Medan, FITK UIN Sumatera Utara Kreativitas dua mahasiswa FITK UIN Sumatera Utara membuahkan hasil maksimal. Keduanya mewakili UIN Sumatera Utara bersama satu orang rekan tim dari Fakultas Sains dan Teknologi UIN Sumatera Utara. Mereka Nurhasanah, prodi Pendidikan Matematika angkatan 2017, Hafizah Khairina Umaroh, prodi Tadris Biologi angkatan 2018, dan Luthfi Al Faraby, prodi Ilmu Komputer FST UINSU angkatan 2019. Mereka berhasil boyong Medali Emas kategori Innovation Science ajang Young International Science Fair (YISF) 2022 di Universitas Dian Nuswantoro (UDINUS) Semarang pada 14 s.d. 17 Maret 2022 yang diikuti 23 negara secara hybrid. Mereka, juga menyabet Special Award dari Malaysia Innovation Invention Creativity Association (MIICA), dan IYSA Grand Prize sebesar dua juta rupiah.

Tim yang dipimpin Nurhasanah mengusung inovasi sabun alami kombinasi tanaman lokal Andaliman, daur ulang minyak jelantah, dan ekstraksi bunga tanjung yang berfungsi untuk kesehatan kulit. “Alhamdulillah, ISTAID Soap terbukti berkhasiat untuk mencerahkan, melembabkan, menghaluskan, dan menjaga kesehatan kulit serta aman bagi kulit sensitif. Sabun ini dibuat dengan beberapa tahap dan metode, mulai dari studi literatur, persiapan bahan dan alat, uji Laboratorium, seperti uji Anti Bakteri, uji Skrining Fitokimia, uji pH, uji Organoleptik ke 30 orang selama 40 hari, dan tahapan lain,” ujar Nurhasanah.
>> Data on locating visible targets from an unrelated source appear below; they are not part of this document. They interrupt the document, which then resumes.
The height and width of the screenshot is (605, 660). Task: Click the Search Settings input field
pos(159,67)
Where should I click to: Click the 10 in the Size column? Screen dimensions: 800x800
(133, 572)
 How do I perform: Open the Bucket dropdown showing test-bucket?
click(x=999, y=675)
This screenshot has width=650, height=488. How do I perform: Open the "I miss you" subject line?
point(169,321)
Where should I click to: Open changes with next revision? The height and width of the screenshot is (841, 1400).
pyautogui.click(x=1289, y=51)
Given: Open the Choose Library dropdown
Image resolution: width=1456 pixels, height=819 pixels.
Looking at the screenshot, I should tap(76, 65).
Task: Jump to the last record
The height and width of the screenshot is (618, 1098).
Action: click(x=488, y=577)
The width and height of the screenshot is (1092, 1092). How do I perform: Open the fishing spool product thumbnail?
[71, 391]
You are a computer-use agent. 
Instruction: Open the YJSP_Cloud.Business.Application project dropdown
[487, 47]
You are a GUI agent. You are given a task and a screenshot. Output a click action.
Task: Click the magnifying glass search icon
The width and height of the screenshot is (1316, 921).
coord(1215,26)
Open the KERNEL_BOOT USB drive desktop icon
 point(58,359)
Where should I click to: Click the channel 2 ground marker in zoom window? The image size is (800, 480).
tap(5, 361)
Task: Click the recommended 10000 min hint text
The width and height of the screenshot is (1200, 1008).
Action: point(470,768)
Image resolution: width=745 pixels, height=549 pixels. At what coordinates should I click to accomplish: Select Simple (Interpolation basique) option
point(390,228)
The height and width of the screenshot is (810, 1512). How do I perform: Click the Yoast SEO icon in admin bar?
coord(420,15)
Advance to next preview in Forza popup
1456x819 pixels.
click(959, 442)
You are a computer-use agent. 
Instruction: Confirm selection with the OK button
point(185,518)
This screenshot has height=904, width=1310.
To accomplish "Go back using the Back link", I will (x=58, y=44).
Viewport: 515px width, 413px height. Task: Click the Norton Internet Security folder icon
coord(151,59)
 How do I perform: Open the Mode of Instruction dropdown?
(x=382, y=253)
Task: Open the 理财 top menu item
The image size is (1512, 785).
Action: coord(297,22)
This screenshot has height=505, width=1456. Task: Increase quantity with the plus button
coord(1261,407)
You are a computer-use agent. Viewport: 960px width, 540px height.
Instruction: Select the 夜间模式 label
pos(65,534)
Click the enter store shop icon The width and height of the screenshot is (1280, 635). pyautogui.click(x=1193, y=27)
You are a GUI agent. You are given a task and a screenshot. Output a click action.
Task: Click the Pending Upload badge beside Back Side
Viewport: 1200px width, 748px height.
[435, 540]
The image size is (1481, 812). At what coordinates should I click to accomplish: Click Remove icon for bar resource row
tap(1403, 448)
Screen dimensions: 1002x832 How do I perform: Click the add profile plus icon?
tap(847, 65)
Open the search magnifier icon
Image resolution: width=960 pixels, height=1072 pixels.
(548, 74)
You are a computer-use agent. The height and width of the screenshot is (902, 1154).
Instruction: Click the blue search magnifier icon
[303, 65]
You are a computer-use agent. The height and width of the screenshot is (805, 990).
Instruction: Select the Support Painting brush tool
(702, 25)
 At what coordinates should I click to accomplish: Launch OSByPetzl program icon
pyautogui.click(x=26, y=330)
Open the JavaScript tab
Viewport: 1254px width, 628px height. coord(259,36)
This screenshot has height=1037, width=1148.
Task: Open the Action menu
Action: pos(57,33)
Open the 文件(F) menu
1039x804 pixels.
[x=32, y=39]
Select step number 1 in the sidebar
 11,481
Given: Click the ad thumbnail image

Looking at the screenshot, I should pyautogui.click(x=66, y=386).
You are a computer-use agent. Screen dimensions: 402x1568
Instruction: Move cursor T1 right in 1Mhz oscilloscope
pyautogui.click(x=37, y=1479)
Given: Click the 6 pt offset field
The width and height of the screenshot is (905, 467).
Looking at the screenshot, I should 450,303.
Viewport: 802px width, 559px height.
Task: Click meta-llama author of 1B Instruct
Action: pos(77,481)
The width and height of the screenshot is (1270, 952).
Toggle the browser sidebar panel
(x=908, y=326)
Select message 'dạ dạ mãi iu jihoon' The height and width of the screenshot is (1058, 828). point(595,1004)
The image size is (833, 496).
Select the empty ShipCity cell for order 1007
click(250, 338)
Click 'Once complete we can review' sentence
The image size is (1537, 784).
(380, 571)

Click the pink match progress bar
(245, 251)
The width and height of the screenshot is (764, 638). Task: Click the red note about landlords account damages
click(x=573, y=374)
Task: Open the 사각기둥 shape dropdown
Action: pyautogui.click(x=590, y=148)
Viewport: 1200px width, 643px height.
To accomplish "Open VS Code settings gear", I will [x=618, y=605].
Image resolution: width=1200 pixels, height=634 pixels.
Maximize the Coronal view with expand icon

Yaitu ekstraksi tanaman andaliman dan bunga tanjung. Adapun minyak jelantah dimurnikan dengan batu apung dan karbon aktif lalu disaring dengan kertas saring untuk berhasilnya proses daur ulang menjadi minyak yang lebih jernih. Komponen lain yakni alkali, air, dan minyak jagung. Hingga kini, ISTAID Soap dalam proses pengembangan mendapat izin BPOM dan sertifikasi halal dari MUI. Bahkan sebelumnya produk ini telah mendapatkan HAKI dan dilindungi Kemenkumham. Selain untuk kompetisi, produk ini juga disiapkan untuk tujuan yang lebih luas ke depan. Ia menyatakan, program ini bagus sebagai wahana meningkatkan daya kompetisi, uji kreativitas, dan kemampuan berpikir tingkat tinggi sebagai agen perubahan di masyarakat.

Tak sampai di situ, Andaliman sebagai potensi lokal Sumatera Utara tentu saja bila dimanfaatkan secara efektif bisa mendongkrak perekonomian masyarakat pembudidaya tanaman Andaliman. Peneliti juga telah menelisik dan membangun relasi ke Desa Garoga dan Hutaginjang, Kabupaten Samosir, Sumatera Utara yang merupakan salah satu daerah sumber budidaya merica batak tersebut. Nurhasanah juga menyampaikan bahwa sejak akhir 2019 ide pembuatan sabun inovasi sudah ia cetuskan. Kemudian pada awal 2020 mulai dibuat inovasi varian awal dan terus berproses.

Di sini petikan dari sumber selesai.